(Collected data)
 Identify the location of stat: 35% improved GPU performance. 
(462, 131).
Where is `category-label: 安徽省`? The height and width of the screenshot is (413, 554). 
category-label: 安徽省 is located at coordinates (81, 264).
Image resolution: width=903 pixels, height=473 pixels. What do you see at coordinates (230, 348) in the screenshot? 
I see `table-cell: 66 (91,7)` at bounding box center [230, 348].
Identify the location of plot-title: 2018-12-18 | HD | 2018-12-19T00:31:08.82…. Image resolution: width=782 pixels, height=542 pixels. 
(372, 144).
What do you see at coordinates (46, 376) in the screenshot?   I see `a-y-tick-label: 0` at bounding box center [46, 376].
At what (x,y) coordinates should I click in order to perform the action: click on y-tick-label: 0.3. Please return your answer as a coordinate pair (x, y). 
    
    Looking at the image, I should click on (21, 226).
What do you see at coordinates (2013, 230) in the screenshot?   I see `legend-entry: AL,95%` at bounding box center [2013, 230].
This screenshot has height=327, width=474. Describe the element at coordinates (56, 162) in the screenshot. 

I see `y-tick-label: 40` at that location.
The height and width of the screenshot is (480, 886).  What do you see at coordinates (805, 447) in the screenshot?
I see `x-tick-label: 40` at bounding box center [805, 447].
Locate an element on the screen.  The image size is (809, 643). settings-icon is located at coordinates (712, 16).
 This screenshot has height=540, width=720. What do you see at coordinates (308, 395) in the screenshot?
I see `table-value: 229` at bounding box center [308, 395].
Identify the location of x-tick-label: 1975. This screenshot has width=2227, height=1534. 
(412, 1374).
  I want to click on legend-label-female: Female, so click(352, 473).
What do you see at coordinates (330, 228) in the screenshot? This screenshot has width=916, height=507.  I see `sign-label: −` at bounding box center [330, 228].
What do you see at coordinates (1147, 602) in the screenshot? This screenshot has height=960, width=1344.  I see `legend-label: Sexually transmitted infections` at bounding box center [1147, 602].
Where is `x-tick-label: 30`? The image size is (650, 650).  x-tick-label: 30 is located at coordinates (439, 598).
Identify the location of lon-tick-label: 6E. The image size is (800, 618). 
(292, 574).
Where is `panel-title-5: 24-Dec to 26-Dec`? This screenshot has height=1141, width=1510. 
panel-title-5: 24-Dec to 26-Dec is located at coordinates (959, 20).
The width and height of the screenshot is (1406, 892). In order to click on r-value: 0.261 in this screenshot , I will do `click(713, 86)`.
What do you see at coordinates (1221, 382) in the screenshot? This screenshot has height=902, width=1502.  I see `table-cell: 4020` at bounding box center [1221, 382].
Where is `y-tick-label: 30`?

## Exercise instructions
Put the lines of the records, starting with the line that contains "At what (x,y)" and going on through the line that contains "Looking at the", into a Markdown table with the columns Row and Record line. Leave out any blank lines.

## Completed exercise
| Row | Record line |
|---|---|
| 1 | At what (x,y) coordinates should I click in order to perform the action: click on y-tick-label: 0.3. Please return your answer as a coordinate pair (x, y).  |
| 2 |     Looking at the image, I should click on (21, 226). |